The petitioner, a New York City firefighter, claims to have injured his right shoulder and neck when he tripped over some rubbish while advancing a hose line through a vacant lot while combating a building fire in Brooklyn on November 23, 1993. The petitioner filled out a Fire Department "Member Injury Report" the same day, giving the foregoing account of his accident. The report did not indicate that the property at issue was owned by the City of New York, or that his accident had purportedly been caused by any negligence on the part of the City.
By notice of petition and verified petition dated June 28, 1994, the petitioner commenced this proceeding for leave to serve a late notice of claim, offering as the excuse for his delay the fact that it was only months after the accident that he appreciated the seriousness of his injuries.

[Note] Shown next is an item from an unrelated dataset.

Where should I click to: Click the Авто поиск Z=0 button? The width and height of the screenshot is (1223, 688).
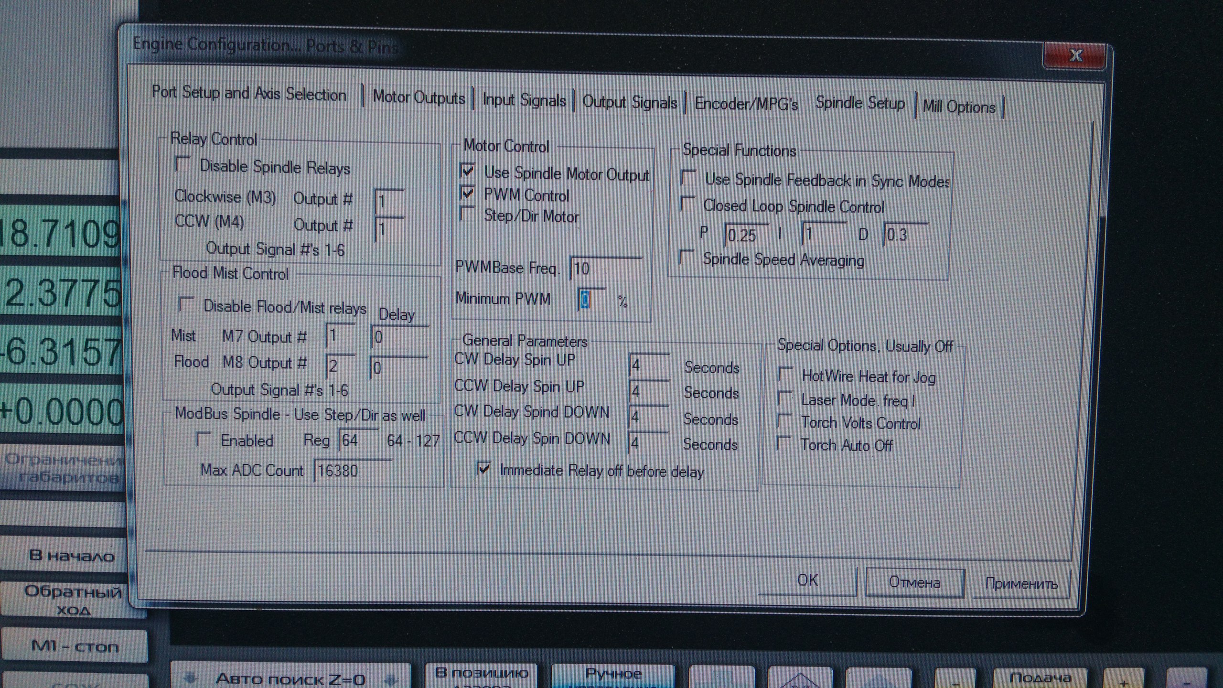(x=290, y=678)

The court did not err in denying the petitioner's application for have to serve a late notice of claim. The claimant has failed to demonstrate a reasonable excuse for his delay in serving a timely notice (see, e.g., Winter v. City of Geneva, 203 A.D.2d 939; Matter of Schirripa v. Birch Lane Elementary School, 154 A.D.2d 536; Matter of Zbryski v. City of New York, 147 A.D.2d 705). Moreover, the Fire Department "Member Injury Report" upon which he relies was clearly inadequate to place the City on notice of a possible claim against it, as the report mentions neither the City's alleged ownership of the subject premises nor its purported causative negligence (see, e.g., Matter of Finneran v. City of New York, 228 A.D.2d 596; Matter of Deegan v. City of New York, 227 A.D.2d 620; Matter of McLoughlin v. City of New York, 178 A.D.2d 193; Matter of Zbryski v. City of New York, supra; Caselli v. City of New York, 105 A.D.2d 251, 255-257). Finally, the passage of seven months between the date of the petitioner's accident and his application to serve a late notice of claim clearly prejudiced the municipality because, inter alia, it had no opportunity to investigate the transitory condition that allegedly precipitated the claimant's fall (see, e.g., Ribeiro v. Town of N. Hempstead, 200 A.D.2d 730; Matter of Wertenberger v. Village of Briarcliff Manor, 175 A.D.2d 922).
Miller, J. P., O'Brien, Pizzuto and Friedmann, JJ., concur.